I. une réforme profonde de la procédure pénale complétée et améliorée par les travaux parlementaires

Le projet de loi portant adaptation de la justice aux évolutions de la criminalité à un double objet : il tend en effet d'une part à apporter des réponses spécifiques aux nouvelles formes de délinquance et de criminalité, d'autre part à moderniser la procédure pénale. Les travaux parlementaires ont permis de conforter ces objectifs.

A. le projet de loi initial : la définition attendue d'un cadre spécifique de lutte contre la criminalité et la délinquance organisées

1. La lutte contre les nouvelles formes de délinquance et de criminalité

Pour la première fois, un projet de loi tend à appréhender globalement la criminalité organisée sans se focaliser sur l'une ou l'autre de ses manifestations. Ainsi, l'article premier du projet de loi tend à permettre la mise en œuvre de nouveaux moyens d'investigation pour répondre à la criminalité et à la délinquance organisées. Parmi ces instruments nouveaux figurent :

l'infiltration, dont l'utilisation serait étendue ;

- un régime spécifique de garde à vue, caractérisé pour la possibilité de prolonger la mesure pendant quatre-vingt seize heures ;

- un régime spécifique de perquisitions ;

- la possibilité d'installer des micros et des caméras dans certains véhicules ou lieux d'habitation pour les nécessités d'une instruction ;

- l'extension des dispositions permettant aux personnes coopérant avec la justice d'obtenir des exemptions ou des réductions de peine (article 3).

Le projet de loi prévoit par ailleurs la création de juridictions interrégionales spécialisées en matière de criminalité et de délinquance organisées, appelées à bénéficier d'une compétence concurrente de celle des juridictions de droit commun.

Pour faciliter la coopération judiciaire internationale, l'article 6 du texte tend notamment à clarifier et simplifier les conditions de transmission et d'exécution des commissions rogatoires internationales et à consacrer dans le code de procédure pénale l'existence d'Eurojust.

La lutte contre les infractions économiques et financières, de santé publique et de pollution maritime serait également renforcée (articles 7 à 10). Ainsi, des juridictions interrégionales seraient créées pour connaître des infractions économiques d'une très grande complexité. La compétence des juridictions spécialisées en matière de pollution maritime serait étendue à de nouvelles infractions tandis que les peines encourues en cas de rejets polluants des navires seraient aggravées.

Extrait de référence ▸
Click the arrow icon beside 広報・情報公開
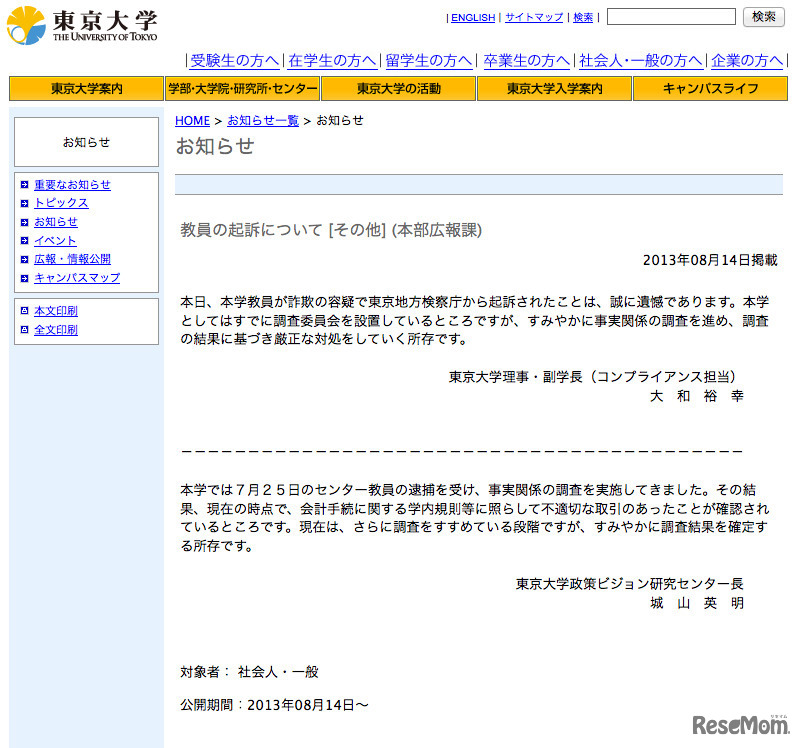 (24, 259)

Exercices à traiter ▸
**a.** Répondez aux questions suivantes à partir du texte sur la réforme de la procédure pénale.
(i) Pendant combien d'heures le régime spécifique de garde à vue permettrait-il de prolonger la mesure ?
(ii) Quel organisme l'article 6 tend-il à consacrer dans le code de procédure pénale ?
(iii) Quels articles renforceraient la lutte contre les infractions économiques et financières, de santé publique et de pollution maritime ?
**b.** Résumez en deux phrases le texte sur la réforme de la procédure pénale.
**c.** Poursuivez le texte sur la réforme de la procédure pénale à partir de sa dernière phrase.

Réponses par exercice ▸
**a.**
(i) Quatre-vingt-seize heures.
(ii) Eurojust.
(iii) Les articles 7 à 10.

**b.** Le projet de loi portant adaptation de la justice aux évolutions de la criminalité vise à la fois à apporter des réponses spécifiques aux nouvelles formes de délinquance et de criminalité et à moderniser la procédure pénale. Il prévoit notamment de nouveaux moyens d'investigation contre la criminalité organisée, la création de juridictions interrégionales spécialisées, une coopération judiciaire internationale facilitée et une lutte renforcée contre les infractions économiques et financières, de santé publique et de pollution maritime.

**c.**
Enfin, le projet de loi vise à renforcer la lutte contre les discriminations, notamment en aggravant les peines encourues pour ces délits et en instituant une circonstance aggravante lorsque la discrimination est commise à l'occasion de l'exploitation d'un lieu accueillant du public (article 14).

2. La mise à jour de la procédure pénale

Si la criminalité organisée constitue un objet important du projet de loi, ce dernier tend par ailleurs à apporter des modifications substantielles au droit pénal et à la procédure pénale.

Il prévoit ainsi la création d'une procédure de comparution sur reconnaissance préalable de culpabilité, permettant au procureur de la République de proposer une peine à une personne qui reconnaît les faits qui lui sont reprochés. En cas d'acceptation, aucun procès n'aurait lieu devant le tribunal correctionnel, mais la peine devrait faire l'objet d'une homologation par le président du tribunal (article 61).

Le projet de loi tend en outre à consacrer le rôle du ministre de la justice en matière de politique d'action publique et à clarifier les relations entre le ministre, les procureurs généraux et les procureurs de la République (articles 17 à 19).

De nombreuses règles relatives aux enquêtes et aux instructions seraient également modifiées. Ainsi, la durée de l'enquête de flagrance pourrait être étendue de huit à quinze jours (article 26) ; un cadre général serait en outre défini en matière de réquisitions judiciaires pour permettre aux officiers de police judiciaire de solliciter la remise de documents intéressant une enquête (article 28).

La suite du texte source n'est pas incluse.